◆ Source material:

BEGIN

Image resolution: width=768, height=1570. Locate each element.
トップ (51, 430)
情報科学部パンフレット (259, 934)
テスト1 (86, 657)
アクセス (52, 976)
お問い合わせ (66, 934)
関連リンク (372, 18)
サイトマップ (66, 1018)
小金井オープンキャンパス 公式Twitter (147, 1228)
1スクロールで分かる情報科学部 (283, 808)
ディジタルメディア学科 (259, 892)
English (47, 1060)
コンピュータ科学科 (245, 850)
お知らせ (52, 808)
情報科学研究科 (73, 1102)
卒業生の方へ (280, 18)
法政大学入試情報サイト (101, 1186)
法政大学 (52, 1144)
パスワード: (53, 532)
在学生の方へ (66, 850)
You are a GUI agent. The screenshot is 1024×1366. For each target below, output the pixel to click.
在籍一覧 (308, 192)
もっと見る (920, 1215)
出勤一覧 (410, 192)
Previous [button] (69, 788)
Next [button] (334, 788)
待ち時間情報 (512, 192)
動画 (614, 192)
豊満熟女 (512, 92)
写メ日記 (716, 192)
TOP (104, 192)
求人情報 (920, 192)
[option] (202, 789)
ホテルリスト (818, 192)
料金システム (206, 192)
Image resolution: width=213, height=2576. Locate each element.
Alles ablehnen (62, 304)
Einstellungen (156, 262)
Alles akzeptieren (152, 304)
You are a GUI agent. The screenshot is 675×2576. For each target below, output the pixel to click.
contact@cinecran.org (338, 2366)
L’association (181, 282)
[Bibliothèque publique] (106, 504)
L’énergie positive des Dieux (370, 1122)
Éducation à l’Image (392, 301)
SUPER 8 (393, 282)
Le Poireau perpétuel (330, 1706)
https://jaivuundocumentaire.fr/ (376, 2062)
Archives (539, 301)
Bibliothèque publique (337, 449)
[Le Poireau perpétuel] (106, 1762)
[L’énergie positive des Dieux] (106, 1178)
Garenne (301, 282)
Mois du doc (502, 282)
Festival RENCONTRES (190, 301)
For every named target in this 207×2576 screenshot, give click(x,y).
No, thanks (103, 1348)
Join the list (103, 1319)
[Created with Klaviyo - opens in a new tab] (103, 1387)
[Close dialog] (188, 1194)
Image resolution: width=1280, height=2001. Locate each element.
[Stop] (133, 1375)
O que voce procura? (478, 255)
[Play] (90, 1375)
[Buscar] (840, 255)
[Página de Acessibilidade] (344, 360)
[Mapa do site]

END

◆ Exercise goal: Everything above from the line containing "お問い合わせ (66, 934)" down to the line containing "在学生の方へ (66, 850)" should be copied exactly, both end lines included, and nothing else.

◆ Task result:
お問い合わせ (66, 934)
関連リンク (372, 18)
サイトマップ (66, 1018)
小金井オープンキャンパス 公式Twitter (147, 1228)
1スクロールで分かる情報科学部 (283, 808)
ディジタルメディア学科 (259, 892)
English (47, 1060)
コンピュータ科学科 (245, 850)
お知らせ (52, 808)
情報科学研究科 (73, 1102)
卒業生の方へ (280, 18)
法政大学入試情報サイト (101, 1186)
法政大学 (52, 1144)
パスワード: (53, 532)
在学生の方へ (66, 850)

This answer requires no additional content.